___ Extracted information ___
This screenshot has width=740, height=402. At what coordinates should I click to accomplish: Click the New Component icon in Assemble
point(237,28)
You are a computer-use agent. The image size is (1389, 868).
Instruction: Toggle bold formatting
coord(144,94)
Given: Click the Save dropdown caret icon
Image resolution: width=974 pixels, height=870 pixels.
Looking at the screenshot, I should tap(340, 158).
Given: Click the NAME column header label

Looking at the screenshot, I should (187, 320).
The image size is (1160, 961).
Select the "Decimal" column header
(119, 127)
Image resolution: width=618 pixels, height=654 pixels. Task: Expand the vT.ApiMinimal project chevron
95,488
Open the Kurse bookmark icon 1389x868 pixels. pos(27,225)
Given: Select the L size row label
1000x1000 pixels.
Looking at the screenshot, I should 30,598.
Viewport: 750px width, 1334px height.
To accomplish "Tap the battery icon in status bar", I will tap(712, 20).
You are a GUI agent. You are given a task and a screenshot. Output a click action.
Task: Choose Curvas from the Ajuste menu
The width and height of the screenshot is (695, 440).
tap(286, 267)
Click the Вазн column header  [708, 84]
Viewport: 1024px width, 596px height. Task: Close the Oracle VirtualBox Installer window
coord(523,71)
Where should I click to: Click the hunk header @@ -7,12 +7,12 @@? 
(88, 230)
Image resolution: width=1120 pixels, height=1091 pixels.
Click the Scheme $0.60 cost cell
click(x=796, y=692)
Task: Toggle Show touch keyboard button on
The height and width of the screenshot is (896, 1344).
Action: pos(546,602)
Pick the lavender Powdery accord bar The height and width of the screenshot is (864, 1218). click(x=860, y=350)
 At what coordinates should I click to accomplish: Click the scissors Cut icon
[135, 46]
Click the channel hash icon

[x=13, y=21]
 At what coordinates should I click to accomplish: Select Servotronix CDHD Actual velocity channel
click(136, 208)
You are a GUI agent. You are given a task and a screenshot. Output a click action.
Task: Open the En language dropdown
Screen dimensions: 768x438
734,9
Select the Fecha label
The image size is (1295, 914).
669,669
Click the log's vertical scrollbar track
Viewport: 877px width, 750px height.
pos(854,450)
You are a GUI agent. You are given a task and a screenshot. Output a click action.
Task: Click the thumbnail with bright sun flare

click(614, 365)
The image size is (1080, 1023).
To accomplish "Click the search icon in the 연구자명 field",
___
Problem to solve >> Make an exact transcription of the entries above.

Output for this task >>
This screenshot has width=740, height=402. At what coordinates should I click to accomplish: Click the New Component icon in Assemble
point(237,28)
You are a computer-use agent. The image size is (1389, 868).
Instruction: Toggle bold formatting
coord(144,94)
Given: Click the Save dropdown caret icon
Image resolution: width=974 pixels, height=870 pixels.
Looking at the screenshot, I should tap(340, 158).
Given: Click the NAME column header label

Looking at the screenshot, I should (187, 320).
The image size is (1160, 961).
Select the "Decimal" column header
(119, 127)
Image resolution: width=618 pixels, height=654 pixels. Task: Expand the vT.ApiMinimal project chevron
95,488
Open the Kurse bookmark icon 1389x868 pixels. pos(27,225)
Given: Select the L size row label
1000x1000 pixels.
Looking at the screenshot, I should 30,598.
Viewport: 750px width, 1334px height.
To accomplish "Tap the battery icon in status bar", I will tap(712, 20).
You are a GUI agent. You are given a task and a screenshot. Output a click action.
Task: Choose Curvas from the Ajuste menu
The width and height of the screenshot is (695, 440).
tap(286, 267)
Click the Вазн column header  [708, 84]
Viewport: 1024px width, 596px height. Task: Close the Oracle VirtualBox Installer window
coord(523,71)
Where should I click to: Click the hunk header @@ -7,12 +7,12 @@? 
(88, 230)
Image resolution: width=1120 pixels, height=1091 pixels.
Click the Scheme $0.60 cost cell
click(x=796, y=692)
Task: Toggle Show touch keyboard button on
The height and width of the screenshot is (896, 1344).
Action: pos(546,602)
Pick the lavender Powdery accord bar The height and width of the screenshot is (864, 1218). click(x=860, y=350)
 At what coordinates should I click to accomplish: Click the scissors Cut icon
[135, 46]
Click the channel hash icon

[x=13, y=21]
 At what coordinates should I click to accomplish: Select Servotronix CDHD Actual velocity channel
click(136, 208)
You are a GUI agent. You are given a task and a screenshot. Output a click action.
Task: Open the En language dropdown
Screen dimensions: 768x438
734,9
Select the Fecha label
The image size is (1295, 914).
669,669
Click the log's vertical scrollbar track
Viewport: 877px width, 750px height.
pos(854,450)
You are a GUI agent. You are given a task and a screenshot. Output a click action.
Task: Click the thumbnail with bright sun flare

click(614, 365)
The image size is (1080, 1023).
To accomplish "Click the search icon in the 연구자명 field",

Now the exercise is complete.